Last month, the U.S. House adopted two articles of impeachment against Trump. The first charged the president with abusing his power by pressing Ukrainian President Volodymyr Zelenskiy — including on a July 25 phone call — to announce probes into former Vice President Joe Biden, his son Hunter and Democrats while withholding military aid to the country and an official White House visit for Zelenskiy. The second article charged Trump with obstructing Congress' investigation into his efforts.

In his column, Blagojevich decried what he called Democrats' "flimsy impeachment standard" and claimed they would have impeached Lincoln for his actions during the Civil War.

Blagojevich was convicted in 2010 in Chicago federal court on one of the 24 felony charges he faced — lying to the FBI — as jurors deadlocked on the other charges. During a 2011 retrial, he was convicted on corruption charges stemming from attempted shakedowns involving Obama's former seat, a racetrack and a children's hospital. He accepted responsibility for his actions at his sentencing hearing and received a lighter sentence than the 15-20 years prosecutors had sought.

Blagojevich has filed appeals of his conviction and had some charges vacated. He has served about half of his sentence so far. The former governor has maintained that his conviction was unfair and his wife, Patti Blagojevich, has made multiple appearances on Fox News to plead for Trump's help.
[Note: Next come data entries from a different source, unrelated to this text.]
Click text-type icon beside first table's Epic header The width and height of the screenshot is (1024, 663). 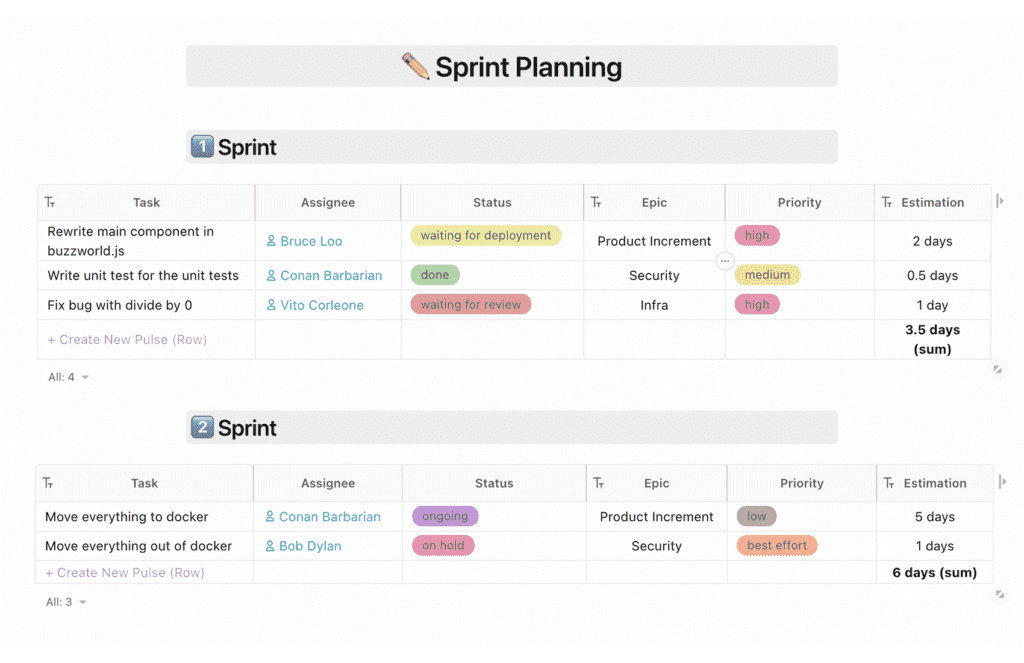[596, 203]
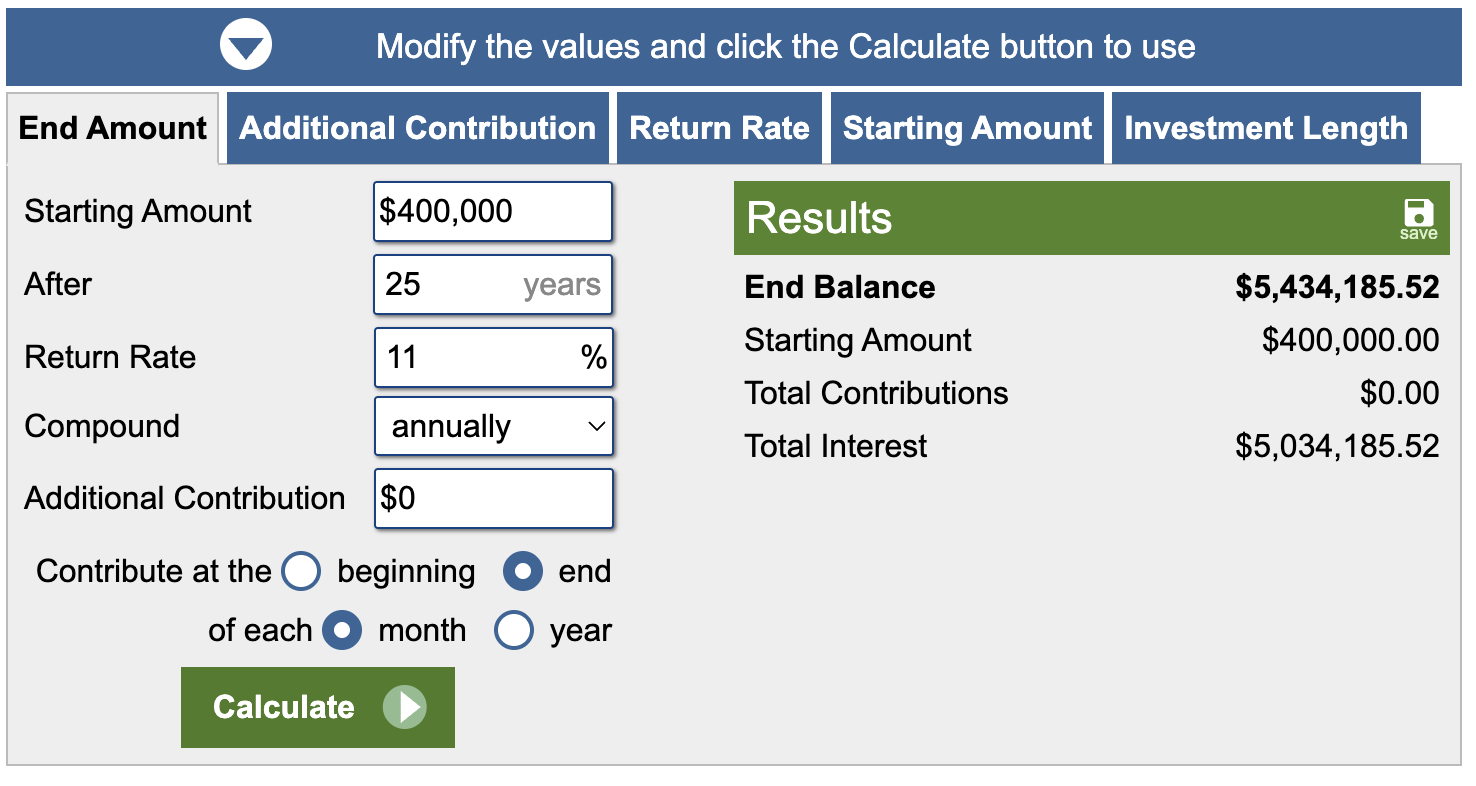Screen dimensions: 1476x786
Task: Open the Starting Amount tab
Action: 967,128
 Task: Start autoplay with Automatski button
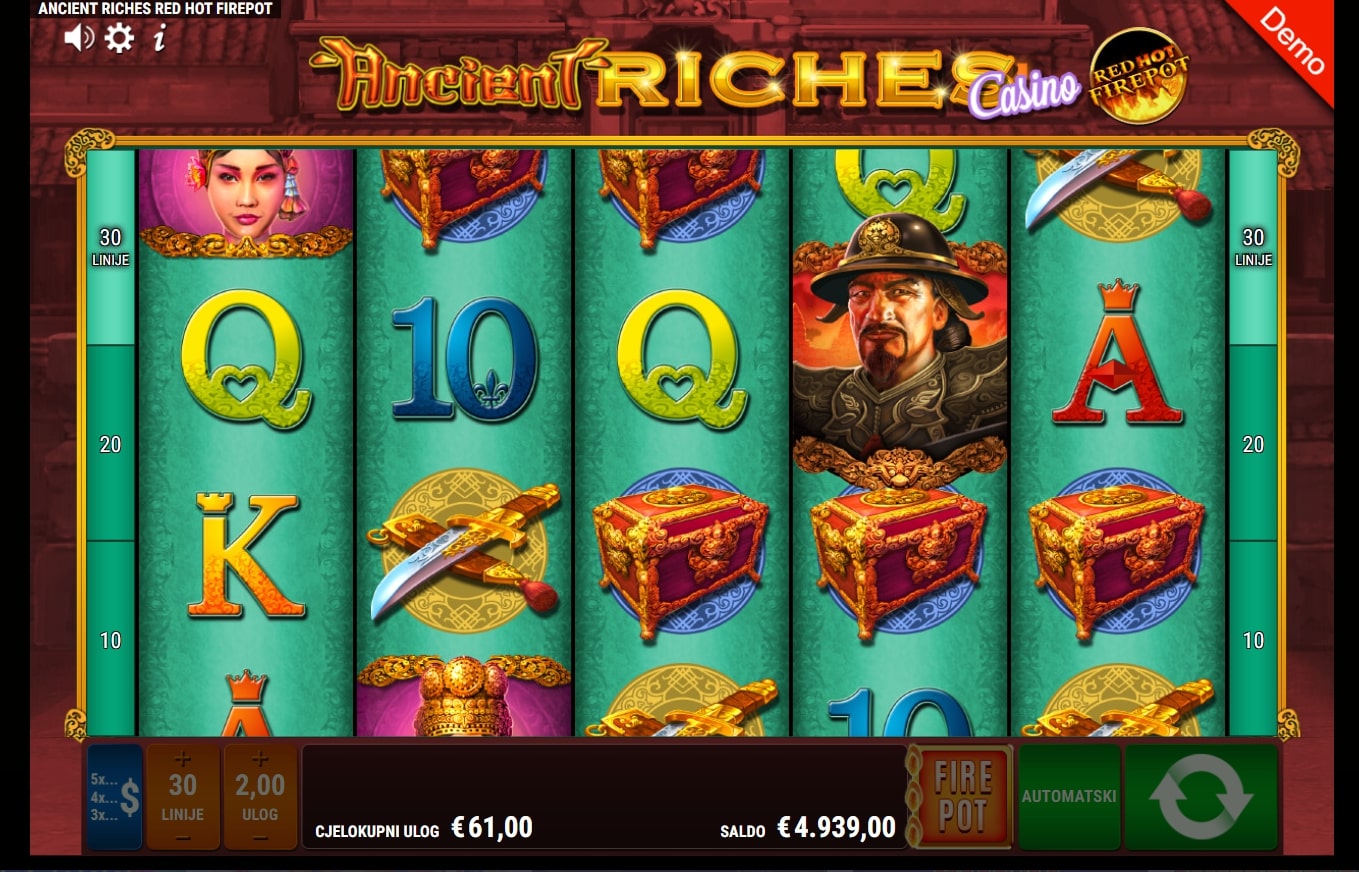tap(1069, 797)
Trump has expressed openness to commuting the rest of Blagojevich's sentence, which he has said for years was unfair. Blagojevich was a contestant on Trump's reality show "The Celebrity Apprentice" in 2010. Trump said last year that the White House was "continuing the review" of whether to commute his sentence. The president also called one of Patti Blagojevich's 2018 Fox News interviews "required television watching."

"I am thinking about commuting his sentence," Trump told reporters aboard Air Force One in August. "He’s been in jail for seven years, over a phone call where nothing happens. But over a phone — where nothing happened. Over a phone call where — which, you know, he shouldn’t have said what he said, but it was braggadocio, you would say."